(Collected data)
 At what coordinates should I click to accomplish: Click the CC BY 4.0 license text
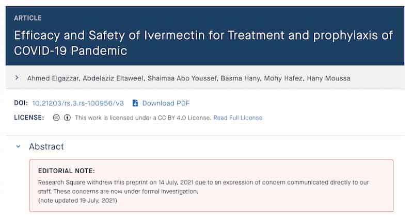coord(142,118)
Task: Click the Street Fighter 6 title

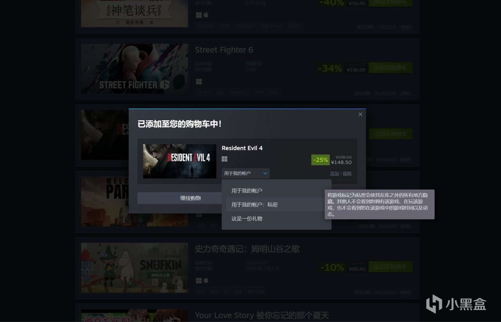Action: click(x=224, y=50)
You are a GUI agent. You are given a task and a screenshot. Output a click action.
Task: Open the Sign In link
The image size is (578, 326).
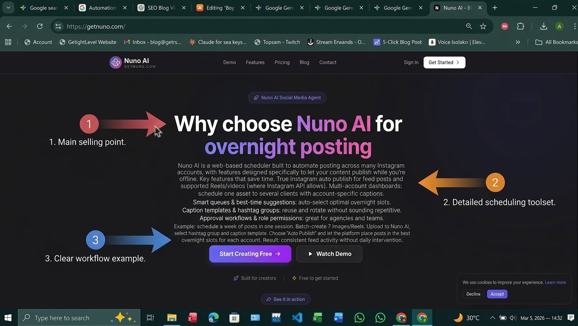(x=411, y=62)
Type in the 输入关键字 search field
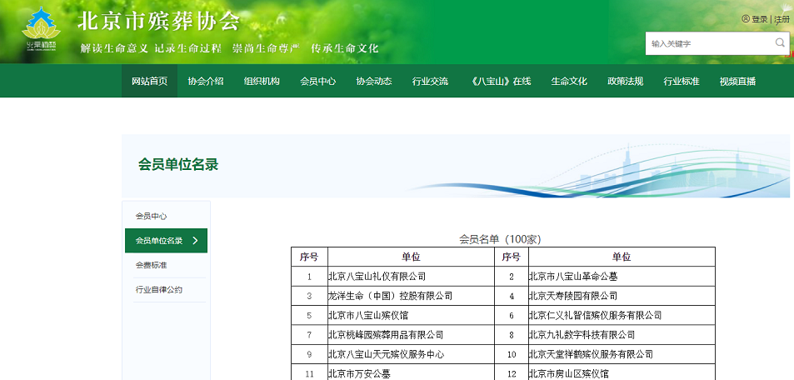794x380 pixels. [708, 43]
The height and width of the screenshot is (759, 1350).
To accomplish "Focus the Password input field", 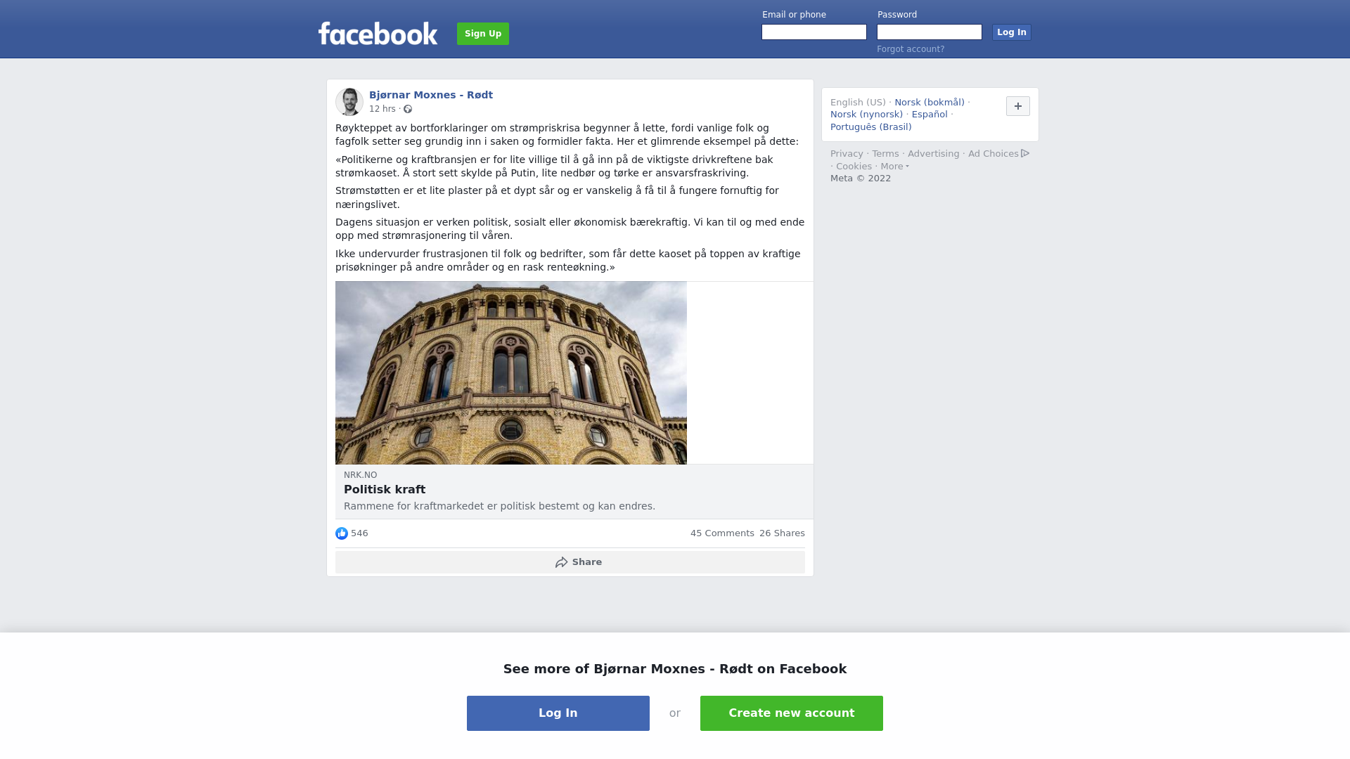I will click(930, 32).
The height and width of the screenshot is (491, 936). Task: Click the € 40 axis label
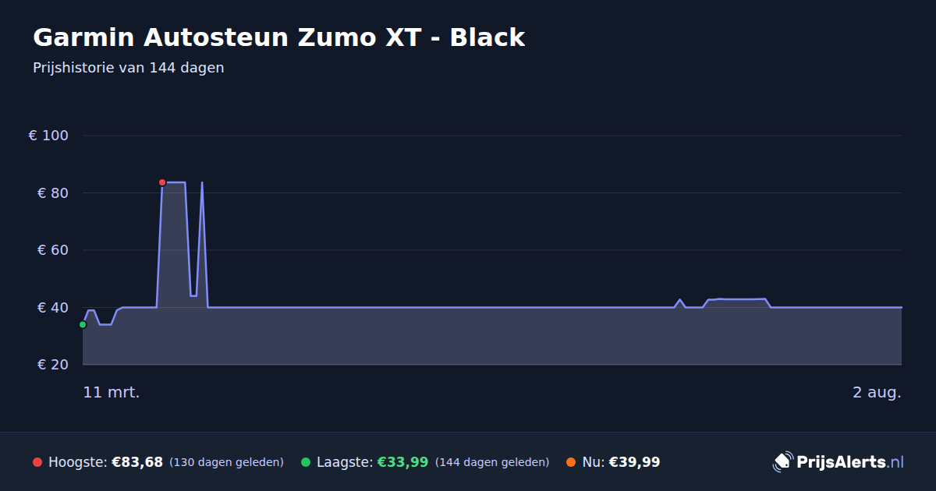pyautogui.click(x=52, y=308)
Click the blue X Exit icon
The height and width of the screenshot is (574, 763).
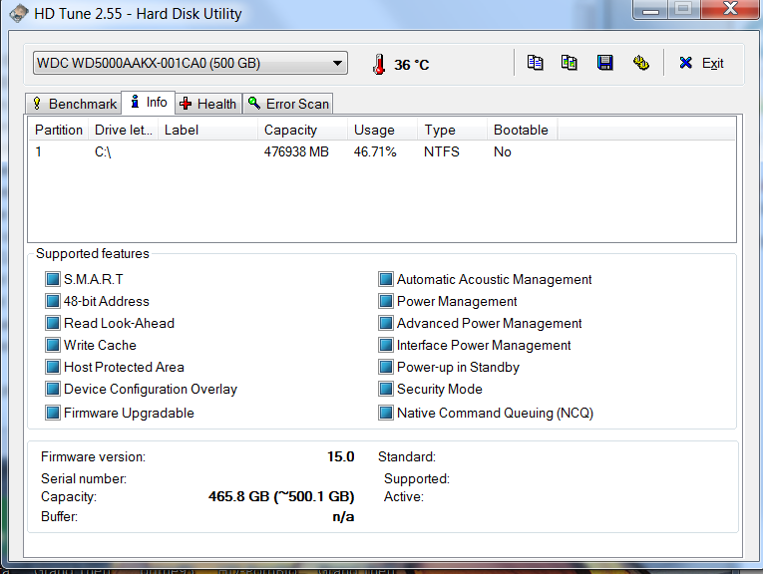tap(686, 63)
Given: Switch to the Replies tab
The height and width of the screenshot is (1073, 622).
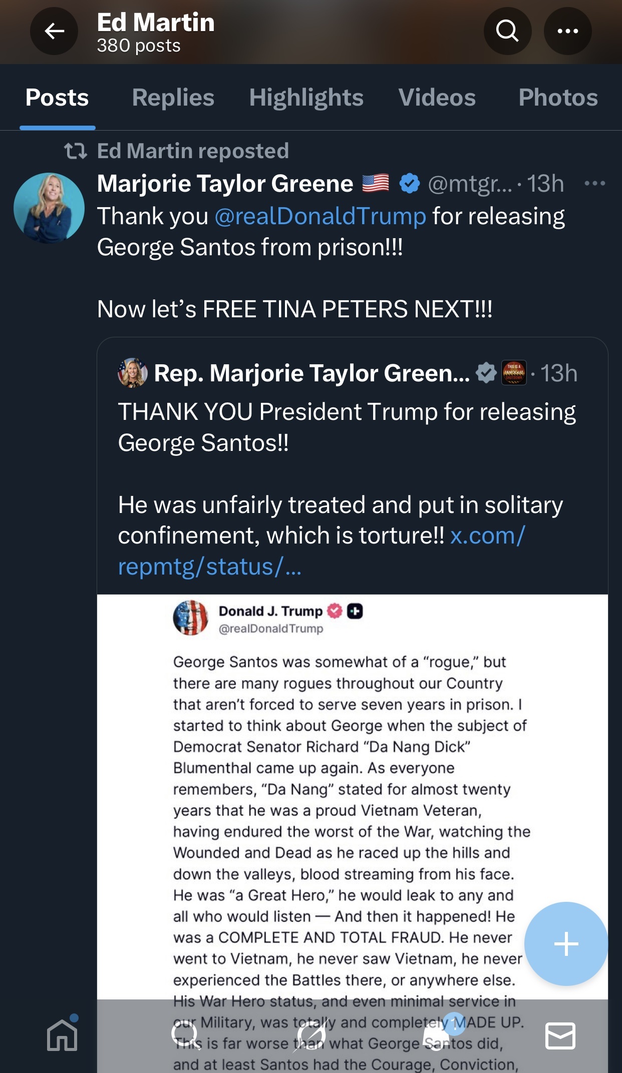Looking at the screenshot, I should click(x=173, y=98).
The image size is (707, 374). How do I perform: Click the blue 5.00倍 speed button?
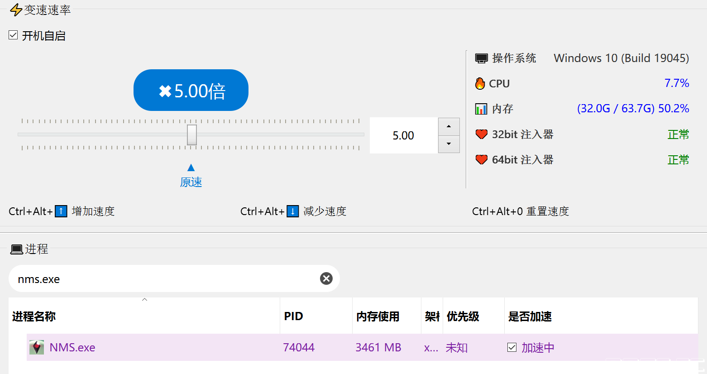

» EXERCISE BRIEF
Every line from the one containing "The height and width of the screenshot is (1073, 622)." through the final line of the records above is to be written out exactly; nothing else, and no pictures.

» SOLUTION
The height and width of the screenshot is (1073, 622).
Looking at the screenshot, I should click(x=173, y=98).
The image size is (707, 374). How do I perform: Click the blue 5.00倍 speed button?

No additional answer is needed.